__Action item__.
Could you transcribe each entry below exactly, minus the images?

__Recorded information__.
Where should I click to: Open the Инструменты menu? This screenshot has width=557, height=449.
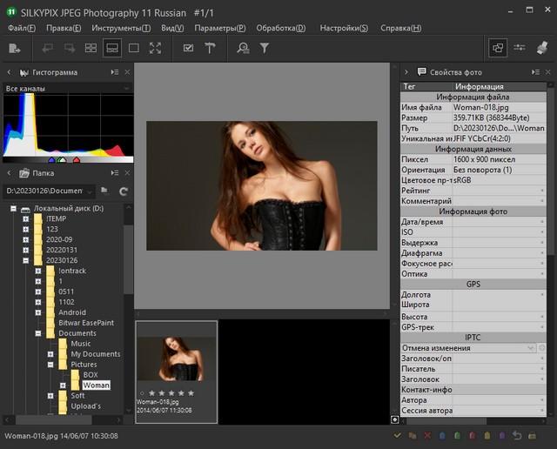[x=120, y=28]
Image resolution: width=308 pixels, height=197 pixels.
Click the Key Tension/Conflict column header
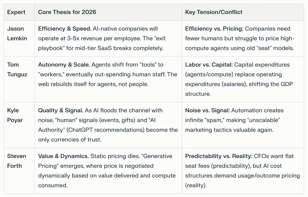coord(214,12)
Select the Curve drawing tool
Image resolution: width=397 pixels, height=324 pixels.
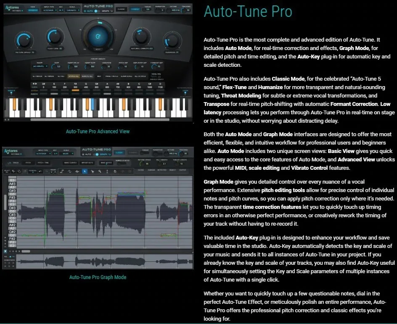70,171
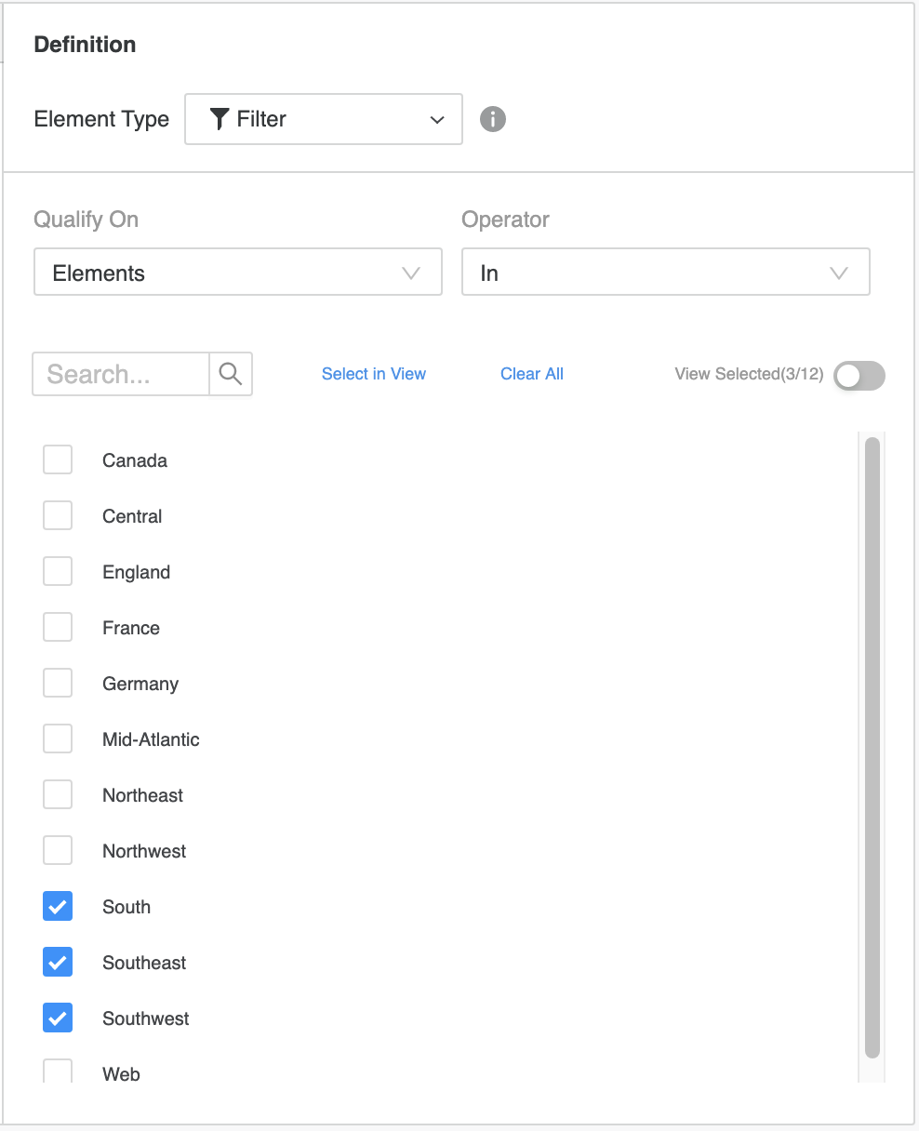919x1131 pixels.
Task: Click into the Search input field
Action: 121,374
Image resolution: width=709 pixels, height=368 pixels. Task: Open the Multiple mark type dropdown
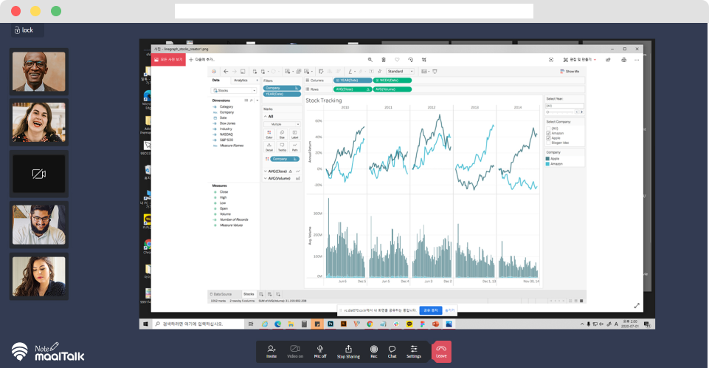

__Result__.
Where should I click to: Open the Инструменты menu? This screenshot has width=557, height=449.
[x=120, y=28]
Image resolution: width=308 pixels, height=197 pixels.
Click the Key Tension/Conflict column header
coord(214,12)
Select the Curve drawing tool
Image resolution: width=397 pixels, height=324 pixels.
70,171
919x1131 pixels.
Task: Click into the Search input field
Action: 121,374
Image resolution: width=709 pixels, height=368 pixels. Task: Open the Multiple mark type dropdown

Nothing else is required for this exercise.